AIM OF THE EXERCISE - Return copies of the lines below that mention "agent".
Start of SOURCE MATERIAL
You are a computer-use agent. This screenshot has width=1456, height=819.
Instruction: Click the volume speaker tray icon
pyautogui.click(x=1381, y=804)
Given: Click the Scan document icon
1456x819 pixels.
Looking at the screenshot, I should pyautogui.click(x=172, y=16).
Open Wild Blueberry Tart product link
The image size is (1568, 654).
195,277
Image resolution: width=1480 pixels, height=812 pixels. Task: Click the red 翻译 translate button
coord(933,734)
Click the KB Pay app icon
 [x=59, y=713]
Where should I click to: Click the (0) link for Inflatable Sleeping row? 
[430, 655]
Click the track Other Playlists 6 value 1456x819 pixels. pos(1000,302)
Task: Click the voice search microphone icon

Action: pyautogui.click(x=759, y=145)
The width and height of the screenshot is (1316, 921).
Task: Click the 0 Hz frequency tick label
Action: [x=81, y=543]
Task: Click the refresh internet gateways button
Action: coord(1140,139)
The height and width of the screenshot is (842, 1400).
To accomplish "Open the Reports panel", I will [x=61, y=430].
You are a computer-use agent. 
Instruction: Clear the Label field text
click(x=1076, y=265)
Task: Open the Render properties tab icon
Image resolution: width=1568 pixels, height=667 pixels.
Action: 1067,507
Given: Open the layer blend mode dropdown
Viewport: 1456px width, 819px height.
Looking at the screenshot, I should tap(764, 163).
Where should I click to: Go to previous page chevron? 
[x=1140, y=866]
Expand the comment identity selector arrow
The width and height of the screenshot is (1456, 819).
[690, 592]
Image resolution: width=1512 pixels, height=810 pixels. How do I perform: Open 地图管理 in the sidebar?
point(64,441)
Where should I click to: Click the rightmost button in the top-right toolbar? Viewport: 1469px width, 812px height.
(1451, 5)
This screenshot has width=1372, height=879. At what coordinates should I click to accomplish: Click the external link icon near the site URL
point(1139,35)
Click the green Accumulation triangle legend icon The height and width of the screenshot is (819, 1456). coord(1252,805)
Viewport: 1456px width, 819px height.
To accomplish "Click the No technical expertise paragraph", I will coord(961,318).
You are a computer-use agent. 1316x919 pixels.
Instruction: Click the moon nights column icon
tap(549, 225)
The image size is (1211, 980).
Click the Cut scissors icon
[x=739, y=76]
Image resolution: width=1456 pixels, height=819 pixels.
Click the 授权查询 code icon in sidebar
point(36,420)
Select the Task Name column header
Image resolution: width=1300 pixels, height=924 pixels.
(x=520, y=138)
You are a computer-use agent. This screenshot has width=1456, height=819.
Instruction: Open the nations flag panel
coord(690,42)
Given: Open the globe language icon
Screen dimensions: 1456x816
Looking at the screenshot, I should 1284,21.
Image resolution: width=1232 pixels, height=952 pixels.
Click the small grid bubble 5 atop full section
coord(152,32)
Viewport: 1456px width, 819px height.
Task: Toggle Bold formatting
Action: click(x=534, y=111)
End of SOURCE MATERIAL
RESPONSE BELOW -
You are a computer-use agent. This screenshot has width=1456, height=819.
You are a computer-use agent. 
You are a computer-use agent. 1316x919 pixels.
You are a computer-use agent. This screenshot has width=1456, height=819.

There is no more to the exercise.